80 permanences ou domiciles de parlementaires touchés depuis le début des gilets jaunes

Maison brûlée de Richard Ferrand
L'entrée de la maison de Richard Ferrand a été incendié Twitter de Richard Ferrand

Selon le secrétaire d'état à l'Intérieur Laurent Nuñez, plus de 80 dégradations visant des permanences ou domiciles de parlementaires ont été recensés depuis le début du mouvement des gilets jaunes. 

Plus de 80 "dégradations, exactions" visant des permanences parlementaires ou des domiciles ont été recensées depuis le début du mouvement des "gilets jaunes", a déclaré le secrétaire d'État à l'Intérieur, Laurent Nuñez, lundi. "On a eu plus de 80 dégradations, exactions commises sur des permanences parlementaires, sur parfois des domiciles, des intimidations de domicile", a affirmé M. Nuñez sur France Info qui a dénoncé "une atteinte grave à la démocratie". 

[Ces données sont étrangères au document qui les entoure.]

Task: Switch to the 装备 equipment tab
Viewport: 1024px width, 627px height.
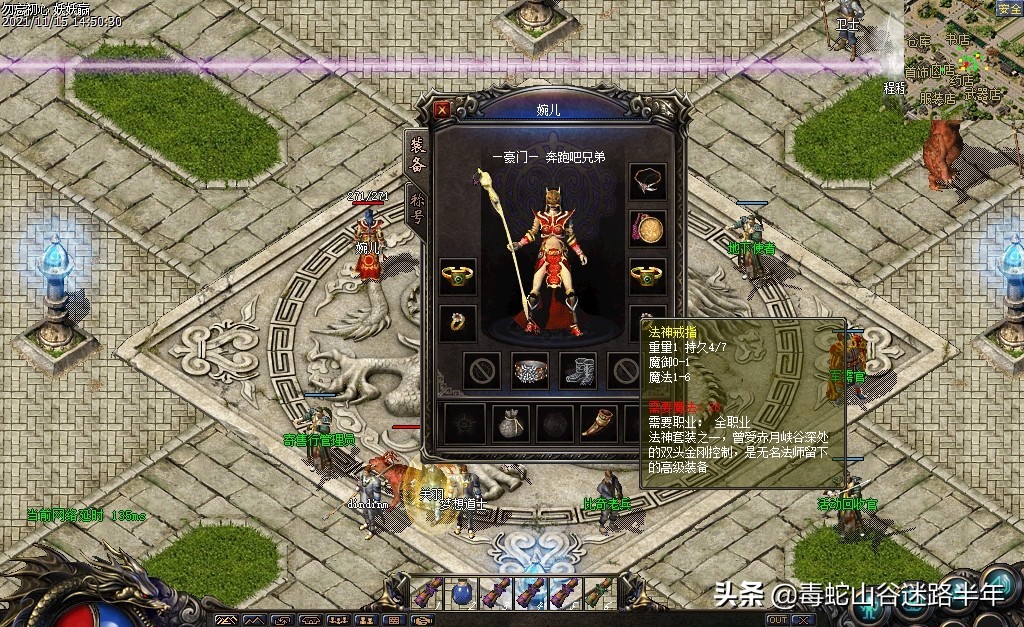Action: [x=417, y=155]
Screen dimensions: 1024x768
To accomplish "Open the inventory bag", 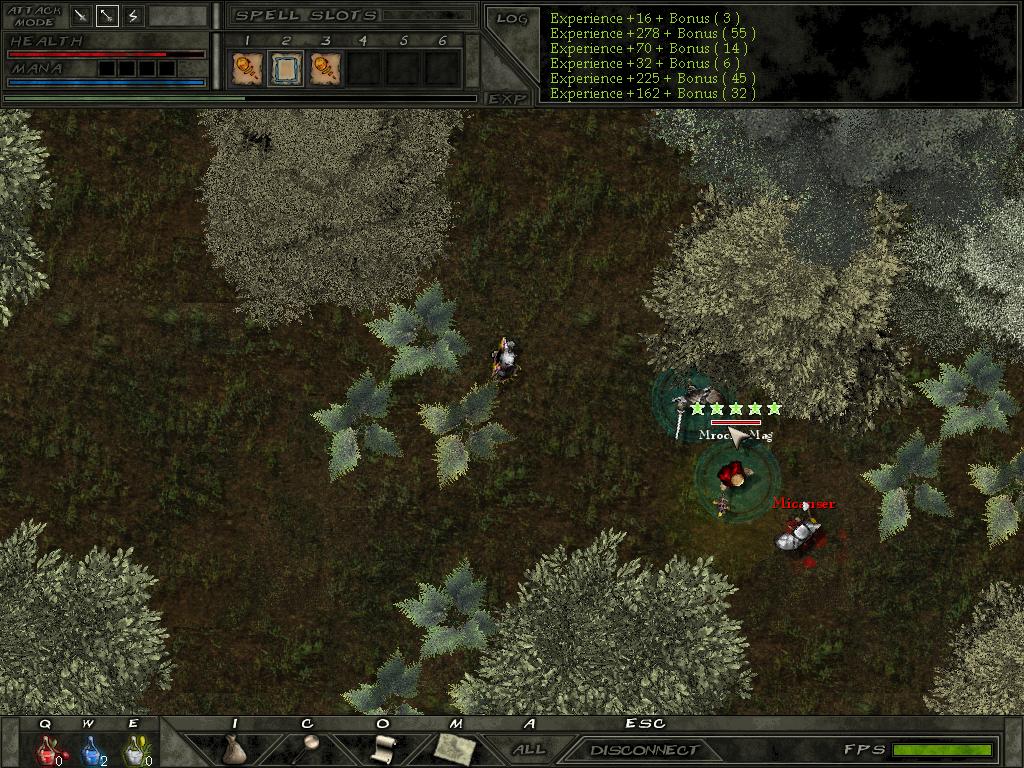I will click(x=235, y=749).
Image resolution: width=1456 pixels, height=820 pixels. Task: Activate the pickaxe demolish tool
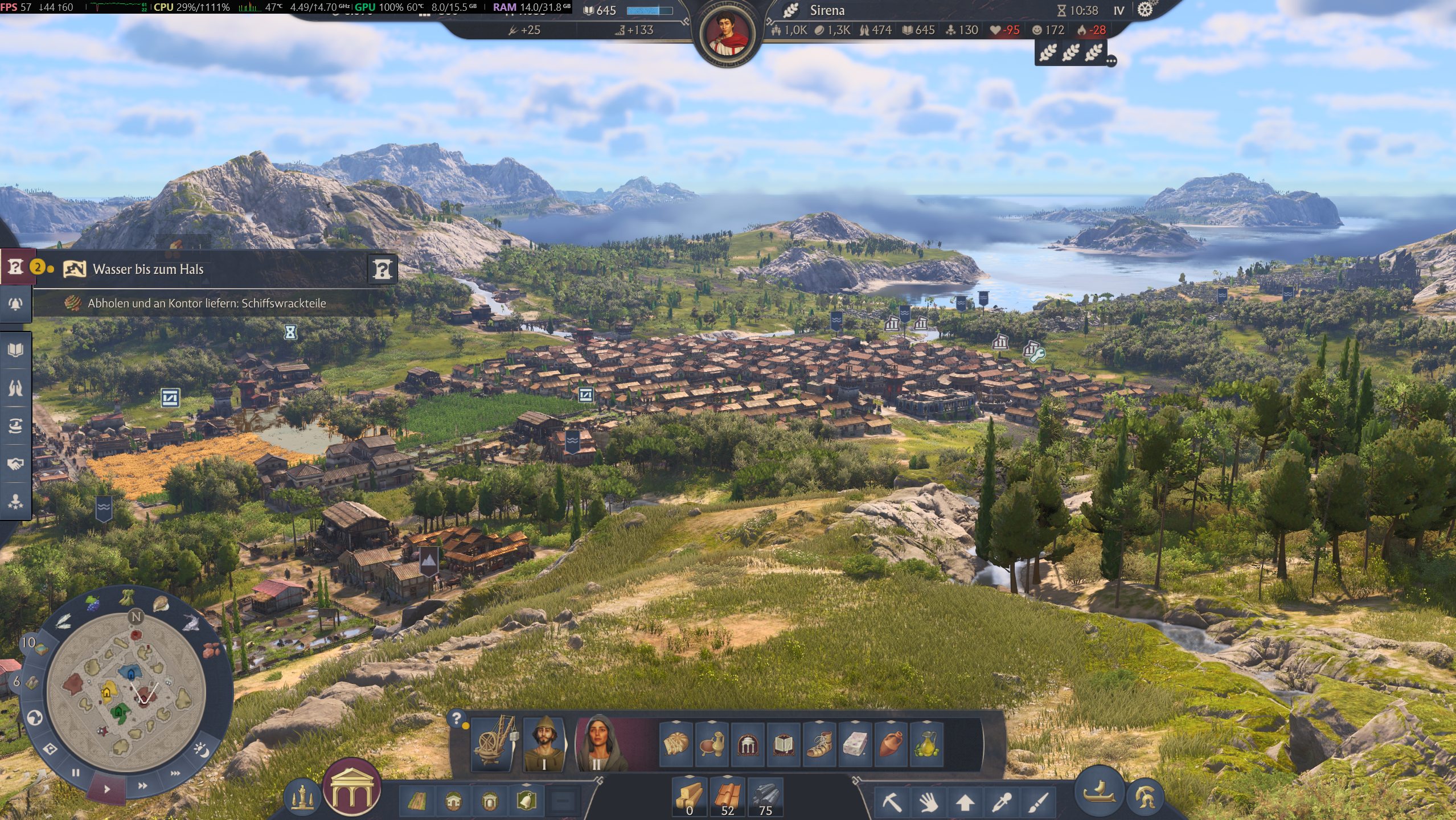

Vendredi soir, le président LREM de l'Assemblée nationale, Richard Ferrand, a dénoncé une tentative d'incendie "volontaire" à son domicile privé situé à Motreff, dans le Finistère. Une enquête a été ouverte et confiée à la gendarmerie nationale. Cette tentative d'incendie s'inscrit dans une série d'actes violents et menaces envers les députés de la majorité, depuis le début du mouvement des "gilets jaunes" en novembre. Au total, cinquante à soixante "marcheurs" ont été visés, selon des sources parlementaires. 

"Bien évidemment les gendarmes et les policiers dans le cadre de rondes et patrouilles, prennent en compte un certain nombre de domiciles et de permanences parlementaires. On ne peut pas parler de protection personnelle mais ce sont des protections par rondes et patrouilles", a affirmé M. Nuñez.